Ensure training program is being adhered to so that all direct reports are thoroughly trained and continually updated on submission requirements, procedures, processes and system updates.
Participate in claims exceptions reporting as appropriate.
Other duties as assigned.
Education:
High School Diploma, GED, or equivalent work experience
Associate degree preferred
Experience & Background:
Three (3) plus years' experience in medical insurance claims billing preferred
One to Three (3) years supervisory experience preferred
Proficient in MS Excel and Word
10 key by touch
Experience with implementing claims through an electronic clearinghouse and maintaining it.
Language Skills:
Ability to communicate and resolve issues effectively with others
Ability to establish a good working relationship with all levels of staff
Ability to effectively communicate and promote both verbally and in writing
Well-developed communication skills to gain the trust and cooperation of others when it may be difficult to achieve and ability to communicate technical concepts and abstract ideas
Ability to gather, analyzes, interpret and present data in clear and concise reports and make recommendations
Mathematical Skills:
Add, subtract, multiply, divide, compute rates, rations and percentages
Reasoning Ability
Ability to think logically in following procedures and instructions
Ability to work in a fast paced environment
Highly organized
Detail oriented
Essential Responsibilities related to Physical Demands/Work Environment :
The physical demands described here are representative of those that must be met by an associate to successfully perform the essential functions of this job.
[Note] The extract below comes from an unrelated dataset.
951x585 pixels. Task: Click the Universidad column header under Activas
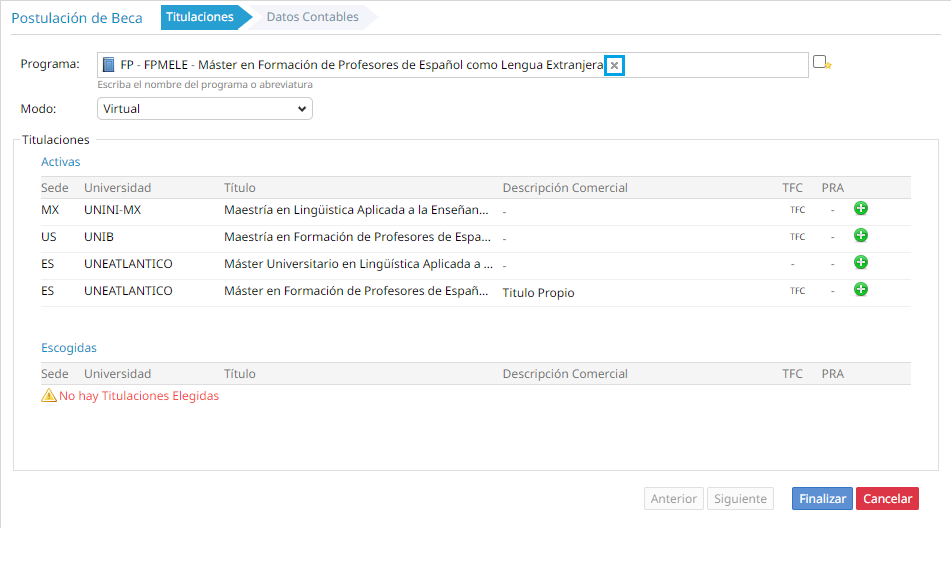click(117, 188)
Reasonable accommodations may be made to enable individuals with disabilities to perform essential functions. While performing the duties of this job, the associate is required to stand, use hands and fingers to handle, feel, pick or pinch, and talk or hear most of the time. The associate is occasionally required to stand, walk, and reach with hands and arms. The associate must frequently lift and/or move up to 20 pounds. The noise level in this location is moderate (use of computers, printers and machines).
Activity
Amount of Time
None
Under 1/3
1/3 to 2/3
Over 2/3
Stand
x
Walk
x
Sit
x
Use hands to finger, handle, or feel
x
Reach with Hands and Arms
x
Climb or balance
x
Stoop, kneel, crouch, or crawl
x
Talk or hear
x
Close Vision (clear vision at 20" or less)
x
Essential Responsibilities related to Behavioral Characteristics :
Strong organizational skills and ability to execute manual detailed tasks
Work under stress with interruptions and deadlines
Ability to think logically in following procedures and instructions
Exhibit empathy and good resolution skills
Ability to work onsite and participate in interactive onsite meetings on a regular and predictable basis.
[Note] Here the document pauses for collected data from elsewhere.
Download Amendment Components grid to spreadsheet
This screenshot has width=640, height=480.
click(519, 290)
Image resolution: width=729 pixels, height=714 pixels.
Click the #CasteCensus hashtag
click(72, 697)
Ability to initiate immediate interaction, coordination and collaboration with team members, clients, customers etc.
HIPAA & Security Requirements
All Associates must comply with the Health Insurance Portability Accountability Act of 1996 (HIPAA) as it pertains to disclosures of protected health information (PHI) as described in the Notice of Privacy Practices and HIPAA Privacy Policies and Procedures. As a component of job roles and responsibilities, Associates may have access to covered information, cardholder data or other confidential customer information which must be protected at all times. As a result, Associates must explicitly adhere to all data security guidelines established within the Company's Privacy & Security Training Program.
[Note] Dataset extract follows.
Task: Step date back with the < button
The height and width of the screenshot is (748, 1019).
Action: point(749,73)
Visionworks is an equal opportunity employer, committed to the hiring, advancement and fair treatment of individuals without regard to race, color, religion, sex, age, sexual orientation, gender, national origin, ethnicity, disability or veteran status, or any other protected status designated by federal, state or local law.
The specific statements shown in each section of this description are not intended to be all-inclusive. They represent typical elements and criteria considered necessary to perform the job successfully. As required by changing business needs, complete additional essential responsibilities as identified and assigned.